No, I said that "male-only paraphilias" is redundant on this page, which discussions only the paraphilias that comprise courtship disorder (exhibitionism, voyeurism, toucherism, frotteurism, telephone scatologia, and biastophilia); masochism is not on the list. (Incidentally, the number of women who have masochism are outnumbered by men by about 20:1.)

Neither the title Paraphilias in men nor the title Gender-based paraphilias describe the content of this page or that section. Sources for exhibitionism as male-only are very many. The best known is the Diagnostic and Statistical Manual of the American Psychiatric Association (which also includes the 20:1 statistic for sexual masochism).

I take it from your silence about the other issues that you found the new text, new references, and explanations I provided in response to your prior questions to be satisfactory.
— James Cantor (talk) 13:15, 27 January 2009 (UTC)

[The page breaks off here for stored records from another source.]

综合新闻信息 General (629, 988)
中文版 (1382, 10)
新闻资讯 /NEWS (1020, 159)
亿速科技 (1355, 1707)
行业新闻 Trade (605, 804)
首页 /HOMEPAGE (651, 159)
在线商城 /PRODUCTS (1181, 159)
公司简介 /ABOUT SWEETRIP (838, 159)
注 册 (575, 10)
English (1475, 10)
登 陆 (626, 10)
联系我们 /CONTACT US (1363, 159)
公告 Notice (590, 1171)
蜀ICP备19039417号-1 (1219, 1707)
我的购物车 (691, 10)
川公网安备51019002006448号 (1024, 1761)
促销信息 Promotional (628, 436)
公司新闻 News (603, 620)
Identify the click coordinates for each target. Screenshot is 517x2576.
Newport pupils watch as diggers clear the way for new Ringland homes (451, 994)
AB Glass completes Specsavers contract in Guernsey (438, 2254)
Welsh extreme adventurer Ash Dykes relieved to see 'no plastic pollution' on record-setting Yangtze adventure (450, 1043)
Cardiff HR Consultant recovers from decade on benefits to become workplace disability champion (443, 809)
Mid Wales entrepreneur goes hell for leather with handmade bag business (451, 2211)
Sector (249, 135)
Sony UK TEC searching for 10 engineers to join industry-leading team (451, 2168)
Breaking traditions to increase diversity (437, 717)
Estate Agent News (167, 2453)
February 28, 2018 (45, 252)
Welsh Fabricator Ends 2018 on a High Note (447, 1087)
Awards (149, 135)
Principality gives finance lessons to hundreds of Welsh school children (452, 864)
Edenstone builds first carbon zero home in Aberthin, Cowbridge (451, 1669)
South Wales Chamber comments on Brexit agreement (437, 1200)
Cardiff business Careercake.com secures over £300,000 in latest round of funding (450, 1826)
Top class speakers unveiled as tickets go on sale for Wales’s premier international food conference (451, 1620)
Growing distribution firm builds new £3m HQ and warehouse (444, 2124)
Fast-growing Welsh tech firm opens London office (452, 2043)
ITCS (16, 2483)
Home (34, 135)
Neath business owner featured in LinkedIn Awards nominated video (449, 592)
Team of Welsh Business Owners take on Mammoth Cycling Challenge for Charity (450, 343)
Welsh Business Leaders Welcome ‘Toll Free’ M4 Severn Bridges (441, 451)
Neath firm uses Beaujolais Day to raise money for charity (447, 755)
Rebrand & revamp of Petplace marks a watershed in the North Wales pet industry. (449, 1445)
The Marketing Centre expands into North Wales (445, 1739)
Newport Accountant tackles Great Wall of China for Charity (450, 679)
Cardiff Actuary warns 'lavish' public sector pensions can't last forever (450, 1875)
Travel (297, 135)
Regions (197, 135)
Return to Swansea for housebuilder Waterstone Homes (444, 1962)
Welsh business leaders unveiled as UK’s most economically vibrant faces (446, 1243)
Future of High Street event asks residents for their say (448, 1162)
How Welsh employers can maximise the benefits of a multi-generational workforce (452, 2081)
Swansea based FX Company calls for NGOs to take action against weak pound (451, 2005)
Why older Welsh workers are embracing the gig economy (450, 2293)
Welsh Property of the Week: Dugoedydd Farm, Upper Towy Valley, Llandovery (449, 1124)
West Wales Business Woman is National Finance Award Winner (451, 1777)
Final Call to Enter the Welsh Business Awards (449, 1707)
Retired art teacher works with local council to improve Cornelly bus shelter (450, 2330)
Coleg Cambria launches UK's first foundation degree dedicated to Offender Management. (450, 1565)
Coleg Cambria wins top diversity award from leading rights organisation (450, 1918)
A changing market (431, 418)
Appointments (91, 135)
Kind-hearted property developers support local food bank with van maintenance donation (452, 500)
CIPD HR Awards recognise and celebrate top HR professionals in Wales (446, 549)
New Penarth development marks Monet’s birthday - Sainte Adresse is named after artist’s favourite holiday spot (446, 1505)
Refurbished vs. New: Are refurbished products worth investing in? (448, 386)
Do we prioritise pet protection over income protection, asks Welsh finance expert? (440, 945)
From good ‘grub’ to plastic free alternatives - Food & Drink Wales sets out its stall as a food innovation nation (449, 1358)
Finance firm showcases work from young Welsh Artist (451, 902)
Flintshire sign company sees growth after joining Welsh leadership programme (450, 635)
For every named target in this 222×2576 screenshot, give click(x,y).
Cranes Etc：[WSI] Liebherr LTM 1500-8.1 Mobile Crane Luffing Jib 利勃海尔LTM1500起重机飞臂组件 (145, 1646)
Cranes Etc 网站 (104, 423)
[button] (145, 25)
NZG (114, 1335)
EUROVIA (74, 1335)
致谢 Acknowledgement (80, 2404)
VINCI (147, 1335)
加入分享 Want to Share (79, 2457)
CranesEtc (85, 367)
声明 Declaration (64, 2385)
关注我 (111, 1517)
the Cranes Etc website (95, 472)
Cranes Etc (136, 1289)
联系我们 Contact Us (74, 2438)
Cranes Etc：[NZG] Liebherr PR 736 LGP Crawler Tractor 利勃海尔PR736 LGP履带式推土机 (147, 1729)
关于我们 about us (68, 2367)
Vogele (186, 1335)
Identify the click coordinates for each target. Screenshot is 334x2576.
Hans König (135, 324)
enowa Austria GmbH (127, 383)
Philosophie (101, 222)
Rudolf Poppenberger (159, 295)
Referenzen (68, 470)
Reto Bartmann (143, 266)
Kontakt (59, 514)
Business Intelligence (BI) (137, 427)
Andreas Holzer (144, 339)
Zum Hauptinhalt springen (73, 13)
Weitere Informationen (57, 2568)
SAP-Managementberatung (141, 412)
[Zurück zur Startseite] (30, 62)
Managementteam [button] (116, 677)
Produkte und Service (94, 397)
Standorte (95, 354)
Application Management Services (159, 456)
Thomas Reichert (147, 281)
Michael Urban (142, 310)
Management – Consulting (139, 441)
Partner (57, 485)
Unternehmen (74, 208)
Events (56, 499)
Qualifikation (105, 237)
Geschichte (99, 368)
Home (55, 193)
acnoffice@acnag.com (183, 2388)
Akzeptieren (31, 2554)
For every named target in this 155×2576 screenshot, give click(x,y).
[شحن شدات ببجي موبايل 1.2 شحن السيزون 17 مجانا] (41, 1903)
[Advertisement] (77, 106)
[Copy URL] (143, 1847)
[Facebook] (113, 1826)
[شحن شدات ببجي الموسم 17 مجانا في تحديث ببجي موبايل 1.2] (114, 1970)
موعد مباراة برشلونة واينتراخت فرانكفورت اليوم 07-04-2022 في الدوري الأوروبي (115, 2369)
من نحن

Just to be crystal clear: are you claiming, here, that (A) exhibitionism, voyeurism, toucherism, frotteurism, telephone scatologia, and biastophilia do not exist (0.00000000%) in women, as the article now states? Or is the article incorrect, and (B) at least some of these paraphilias exist in women? A, or B? I suspect the answer is (B).
You are using "male-only" and "20:1 ratio" interchangably -- these are not equivalent ideas. What are the ratios for voyeurism? Exhibitionism? Where are the sources? How common is "courtship disorder?" What reliable source states the percentage of men afflicted with "courtship disorder?" This article's claim that these paraphilias only exist in men is challenged and unverified. I personally have known many women who are voyeurs and exhibitionists. 28% of Internet porn surfers are women (or is that not voyeurism?).[1] You aren't going to convince me that these "paraphilias" are the exclusive domain of men -- the best you can do is link to some hard sources that specifically claim so, and reproduce the exact quote here, such that we may state their unlearned view in this encyclopedia and attribute that view to that reliable source.
And no, my silence on the other issues is only due to the pressing, urgent need to address this contradiction, i.e. the patently false, arguably misandric information stated as fact in the article. Blackworm (talk) 18:26, 27 January 2009 (UTC)
I don't see anything about exhibitionism being defined as "male-only" in the DSM-IV. Please quote the sentence in the DSM where you believe this claim is made, with the page number. Blackworm (talk) 18:31, 27 January 2009 (UTC)
"In terms of the technical definition of exhibitionism, almost all reported cases involve males. A number of mental health professionals, however, have noted that gender bias may be built into the standard definition. Some women engage in a form of exhibitionism by undressing in front of windows as if they are encouraging someone to watch them. In addition, wearing the lowcut gowns favored by some models and actresses have been described as socially sanctioned exhibitionism. One textbook description of exhibitionism says 'women exhibit everything but the genitals; men, nothing but.'"[2] I'm sure you're as happily surprised by this information as I am. I'd like to see your sources claiming all reported cases involve males, as is currently stated or implied by this article. Please bring quotes from sources saying women cannot be voyeurs nor exhibitionists. Blackworm (talk) 18:45, 27 January 2009 (UTC)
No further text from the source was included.